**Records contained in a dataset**
*** Block opens ***
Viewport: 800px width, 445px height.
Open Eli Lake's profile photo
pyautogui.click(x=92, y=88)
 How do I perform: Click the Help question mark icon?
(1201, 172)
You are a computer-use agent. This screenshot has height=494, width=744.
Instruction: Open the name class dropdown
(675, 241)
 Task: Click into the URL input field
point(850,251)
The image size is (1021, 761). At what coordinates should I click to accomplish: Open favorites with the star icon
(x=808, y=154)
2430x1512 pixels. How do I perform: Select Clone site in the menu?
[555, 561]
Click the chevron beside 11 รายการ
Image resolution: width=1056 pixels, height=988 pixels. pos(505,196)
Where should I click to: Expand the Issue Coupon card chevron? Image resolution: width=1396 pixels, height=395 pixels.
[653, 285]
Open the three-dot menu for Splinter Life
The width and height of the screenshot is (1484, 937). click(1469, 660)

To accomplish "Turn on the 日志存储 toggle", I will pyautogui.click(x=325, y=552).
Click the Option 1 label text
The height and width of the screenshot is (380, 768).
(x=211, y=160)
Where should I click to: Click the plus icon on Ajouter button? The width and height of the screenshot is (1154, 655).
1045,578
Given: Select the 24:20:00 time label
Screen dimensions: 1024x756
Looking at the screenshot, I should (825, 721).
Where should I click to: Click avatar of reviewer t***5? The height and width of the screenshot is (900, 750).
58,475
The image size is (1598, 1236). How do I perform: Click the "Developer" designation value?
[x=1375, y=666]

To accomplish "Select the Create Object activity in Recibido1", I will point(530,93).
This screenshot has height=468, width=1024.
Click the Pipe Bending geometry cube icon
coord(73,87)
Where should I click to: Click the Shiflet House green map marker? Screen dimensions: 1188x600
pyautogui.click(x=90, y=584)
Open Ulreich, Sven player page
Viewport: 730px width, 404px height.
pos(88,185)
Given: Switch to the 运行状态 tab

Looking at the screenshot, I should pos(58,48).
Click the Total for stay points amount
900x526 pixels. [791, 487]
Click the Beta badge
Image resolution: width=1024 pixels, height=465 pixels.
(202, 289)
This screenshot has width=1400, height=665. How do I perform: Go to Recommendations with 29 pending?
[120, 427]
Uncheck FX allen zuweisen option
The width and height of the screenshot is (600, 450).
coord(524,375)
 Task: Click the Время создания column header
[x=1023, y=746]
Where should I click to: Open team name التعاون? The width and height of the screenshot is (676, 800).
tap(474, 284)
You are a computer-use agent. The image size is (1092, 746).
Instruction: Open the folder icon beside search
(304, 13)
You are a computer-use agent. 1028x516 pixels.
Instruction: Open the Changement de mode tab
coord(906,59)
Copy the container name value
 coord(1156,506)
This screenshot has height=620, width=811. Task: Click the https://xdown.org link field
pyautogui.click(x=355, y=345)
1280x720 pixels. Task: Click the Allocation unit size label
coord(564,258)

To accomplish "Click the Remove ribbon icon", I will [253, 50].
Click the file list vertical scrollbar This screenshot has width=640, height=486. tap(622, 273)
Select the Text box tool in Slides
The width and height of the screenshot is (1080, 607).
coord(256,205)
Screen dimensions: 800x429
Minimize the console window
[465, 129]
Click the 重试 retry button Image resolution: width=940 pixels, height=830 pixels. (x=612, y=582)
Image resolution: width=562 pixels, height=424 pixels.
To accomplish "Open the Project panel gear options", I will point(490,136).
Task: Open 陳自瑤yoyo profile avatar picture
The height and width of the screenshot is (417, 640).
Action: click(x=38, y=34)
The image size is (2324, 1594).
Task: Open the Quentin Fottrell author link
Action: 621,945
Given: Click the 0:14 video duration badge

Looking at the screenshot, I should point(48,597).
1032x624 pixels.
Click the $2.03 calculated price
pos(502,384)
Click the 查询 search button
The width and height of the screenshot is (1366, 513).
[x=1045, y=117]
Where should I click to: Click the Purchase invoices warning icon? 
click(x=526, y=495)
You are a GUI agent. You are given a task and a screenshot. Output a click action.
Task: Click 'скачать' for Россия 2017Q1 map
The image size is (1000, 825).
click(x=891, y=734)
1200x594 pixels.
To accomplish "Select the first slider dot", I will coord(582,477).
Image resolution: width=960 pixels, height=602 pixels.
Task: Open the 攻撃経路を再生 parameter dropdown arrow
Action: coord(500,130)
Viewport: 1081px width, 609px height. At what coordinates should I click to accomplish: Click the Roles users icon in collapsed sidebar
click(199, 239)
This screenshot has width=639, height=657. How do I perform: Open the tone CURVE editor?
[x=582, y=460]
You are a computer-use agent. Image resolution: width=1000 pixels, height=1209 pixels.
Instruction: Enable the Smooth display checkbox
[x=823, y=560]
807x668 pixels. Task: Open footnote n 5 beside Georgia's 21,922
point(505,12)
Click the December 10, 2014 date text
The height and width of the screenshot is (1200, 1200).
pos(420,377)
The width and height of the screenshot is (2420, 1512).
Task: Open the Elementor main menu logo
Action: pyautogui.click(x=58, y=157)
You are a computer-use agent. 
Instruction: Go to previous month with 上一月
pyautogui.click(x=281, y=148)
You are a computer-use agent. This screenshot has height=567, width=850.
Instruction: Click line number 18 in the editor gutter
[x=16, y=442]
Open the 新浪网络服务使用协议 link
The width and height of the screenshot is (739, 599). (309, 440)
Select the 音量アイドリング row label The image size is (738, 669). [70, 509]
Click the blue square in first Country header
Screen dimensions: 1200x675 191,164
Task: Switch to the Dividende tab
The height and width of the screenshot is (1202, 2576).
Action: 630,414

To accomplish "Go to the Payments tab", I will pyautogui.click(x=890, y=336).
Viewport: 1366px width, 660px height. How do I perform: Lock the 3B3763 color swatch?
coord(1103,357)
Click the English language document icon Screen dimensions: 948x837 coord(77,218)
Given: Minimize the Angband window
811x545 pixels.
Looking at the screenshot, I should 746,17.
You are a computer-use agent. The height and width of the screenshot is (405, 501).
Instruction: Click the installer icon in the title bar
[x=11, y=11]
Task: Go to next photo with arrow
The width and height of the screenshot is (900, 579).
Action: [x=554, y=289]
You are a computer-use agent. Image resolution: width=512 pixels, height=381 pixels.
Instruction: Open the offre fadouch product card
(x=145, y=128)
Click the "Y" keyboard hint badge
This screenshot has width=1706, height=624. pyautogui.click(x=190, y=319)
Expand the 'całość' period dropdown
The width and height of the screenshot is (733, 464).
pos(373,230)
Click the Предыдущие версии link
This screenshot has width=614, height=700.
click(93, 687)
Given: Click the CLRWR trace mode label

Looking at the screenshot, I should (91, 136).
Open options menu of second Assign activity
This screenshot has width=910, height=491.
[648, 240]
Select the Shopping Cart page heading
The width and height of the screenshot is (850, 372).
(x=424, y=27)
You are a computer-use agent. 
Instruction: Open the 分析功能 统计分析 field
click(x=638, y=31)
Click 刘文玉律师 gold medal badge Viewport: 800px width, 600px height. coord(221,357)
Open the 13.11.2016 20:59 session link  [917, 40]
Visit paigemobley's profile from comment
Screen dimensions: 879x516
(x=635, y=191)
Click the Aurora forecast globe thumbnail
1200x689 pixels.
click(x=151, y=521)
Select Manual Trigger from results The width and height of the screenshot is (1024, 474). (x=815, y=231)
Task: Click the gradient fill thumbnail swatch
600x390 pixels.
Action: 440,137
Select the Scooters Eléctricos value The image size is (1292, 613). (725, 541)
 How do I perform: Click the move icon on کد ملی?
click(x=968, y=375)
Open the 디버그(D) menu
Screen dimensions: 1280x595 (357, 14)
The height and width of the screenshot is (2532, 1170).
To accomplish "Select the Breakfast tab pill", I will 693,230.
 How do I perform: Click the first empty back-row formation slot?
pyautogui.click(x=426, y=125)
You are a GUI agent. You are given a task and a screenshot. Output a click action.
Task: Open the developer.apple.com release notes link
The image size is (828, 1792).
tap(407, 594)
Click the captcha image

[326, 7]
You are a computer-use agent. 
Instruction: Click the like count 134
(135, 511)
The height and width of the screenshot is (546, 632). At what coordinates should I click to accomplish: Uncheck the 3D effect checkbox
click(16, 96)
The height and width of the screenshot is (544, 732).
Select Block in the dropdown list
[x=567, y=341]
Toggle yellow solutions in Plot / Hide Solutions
*** Block closes ***
**Description of the task**
Copy exactly the stretch of data above from the line with "keyboard hint badge" through the line with "Click the Предыдущие версии link", and omit all other lines.

**Response to the task**
Click the "Y" keyboard hint badge
This screenshot has width=1706, height=624. pyautogui.click(x=190, y=319)
Expand the 'całość' period dropdown
The width and height of the screenshot is (733, 464).
pos(373,230)
Click the Предыдущие версии link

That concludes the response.